L’initiative de Macron d’une reconnaissance de l’État palestinien avait, il est vrai, poussé cette logique à son extrême. Après le raid sioniste sur Doha, le 9 septembre dernier, Trump a décidé de prendre les devants, en faisant pression sur Netanyahou parce qu’il a compris que la crédibilité américaine au Moyen-Orient en avait pris un sérieux coup.
Qatar, son allié dans le Golfe, héberge pour rappel sa plus grande base militaire au Moyen Orient et ce n’est pas rien ! Certes, si Trump fait jusque-là de l’ironie et des tweets contradictoires un langage diplomatique particulièrement délirant et outrancier, avec ses projets fantasques comme celui de la « Riviera » à Gaza ou encore celui de l’expulsion des Gazaouis de leur terre ancestrale, il n’en reste pas moins, sur le plan géopolitique, un homme « stratège » en cohérence, sur le fond, avec la politique américaine au Moyen-Orient.
Quoique, il rompt sur la forme, avec à la fois les néoconservateurs-interventionnistes de l’époque de Bush Junior engagés frontalement dans des changements de régime des « rogue states » (pays-voyous), comme en 2003 lors de l’invasion de l’Irak de Saddam, et aussi avec ses prédécesseurs démocrates un peu trop « prudents ». Obama n’était-il pas préoccupé, avant tout, par le pivot vers l’Asie ?
Et au lendemain du « Déluge d’Al-Aqsa » du 7 octobre, Biden, ami indéfectible d’Israël, n’avait-il pas conseillé au Premier ministre israélien d’éviter le piège d’une vengeance aux conséquences fâcheuses où étaient tombés déjà les USA après le 11-septembre 2001 ? Trump, « le businessman », a pris le contrepied des premiers comme des seconds, en jouant contrairement à eux, sur la carte des accords commerciaux, des méga investissements, des intérêts économiques, notamment avec les monarchies du Golfe.

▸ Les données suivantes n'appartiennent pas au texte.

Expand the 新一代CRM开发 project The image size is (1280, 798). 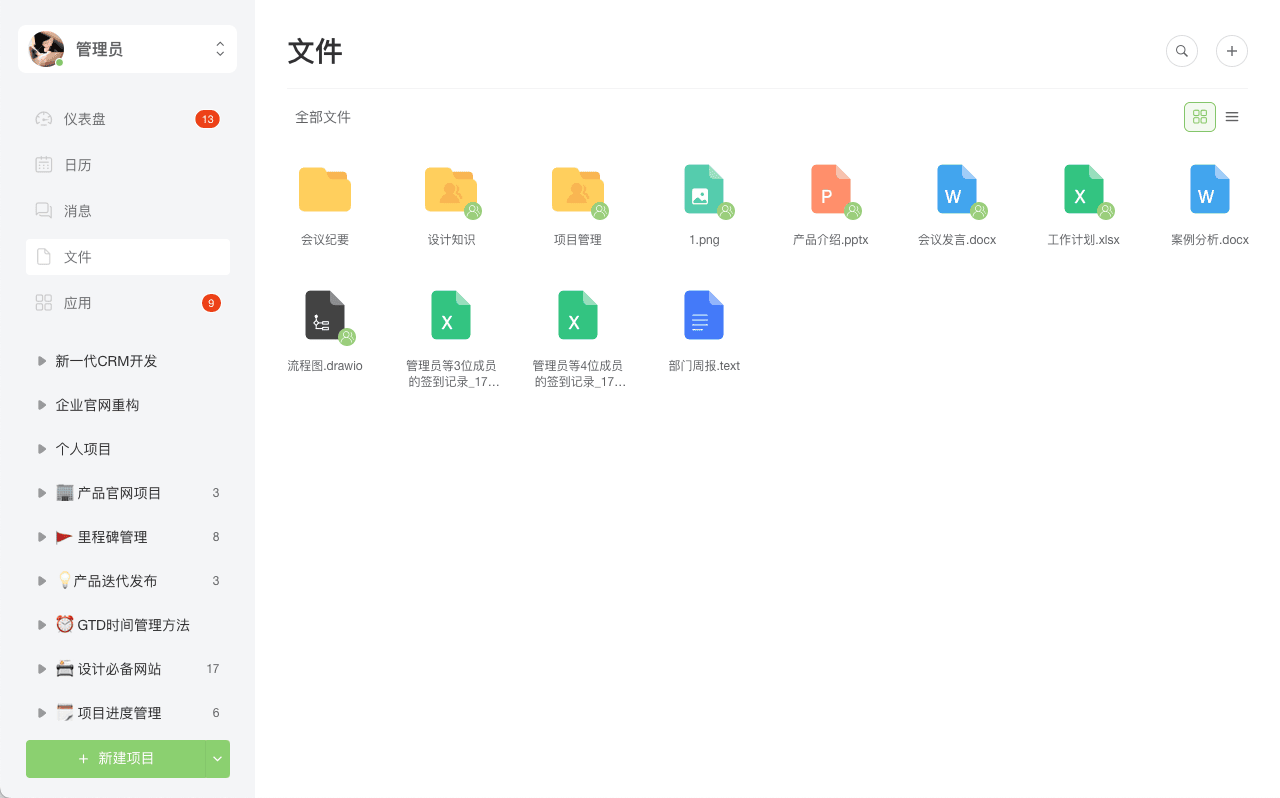41,360
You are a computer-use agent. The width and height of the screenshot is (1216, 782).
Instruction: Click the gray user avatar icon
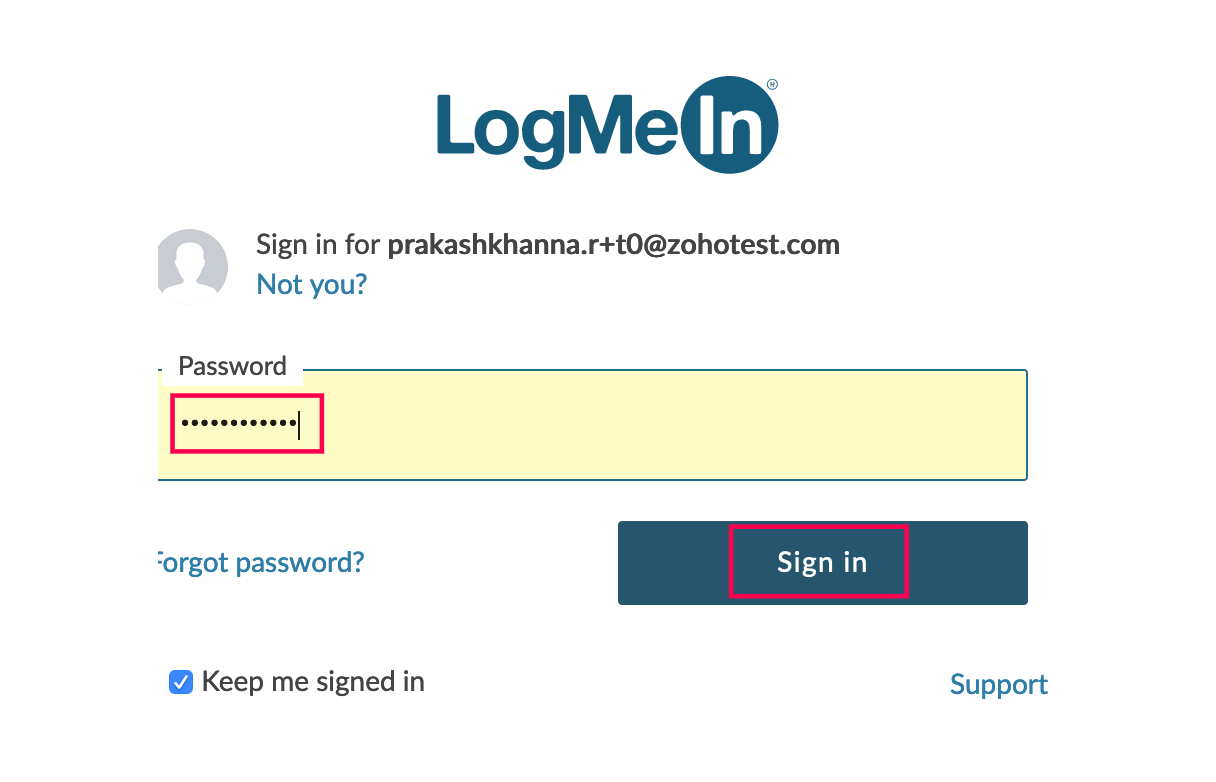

Ami-allié de l’État hébreu oui, mais avec des concessions pour ses « amis arabes utiles » au cas où… S’il avait, à titre d’exemple, de par le passé, reconnu l’annexion par Israël du plateau du Golan conquis en 1973 et transféré l’ambassade américaine à Jérusalem, il n’en demeure pas moins qu’il se soit efforcé de normaliser les relations entre les capitales arabes et l’État hébreu poussant les accords d’Abraham, notamment avec les Emirats arabes unis, Bahreïn, le Maroc avec, à terme, l’objectif d’y faire adhérer l’Arabie saoudite. D’une pierre, deux coups : Money and peace for Israel!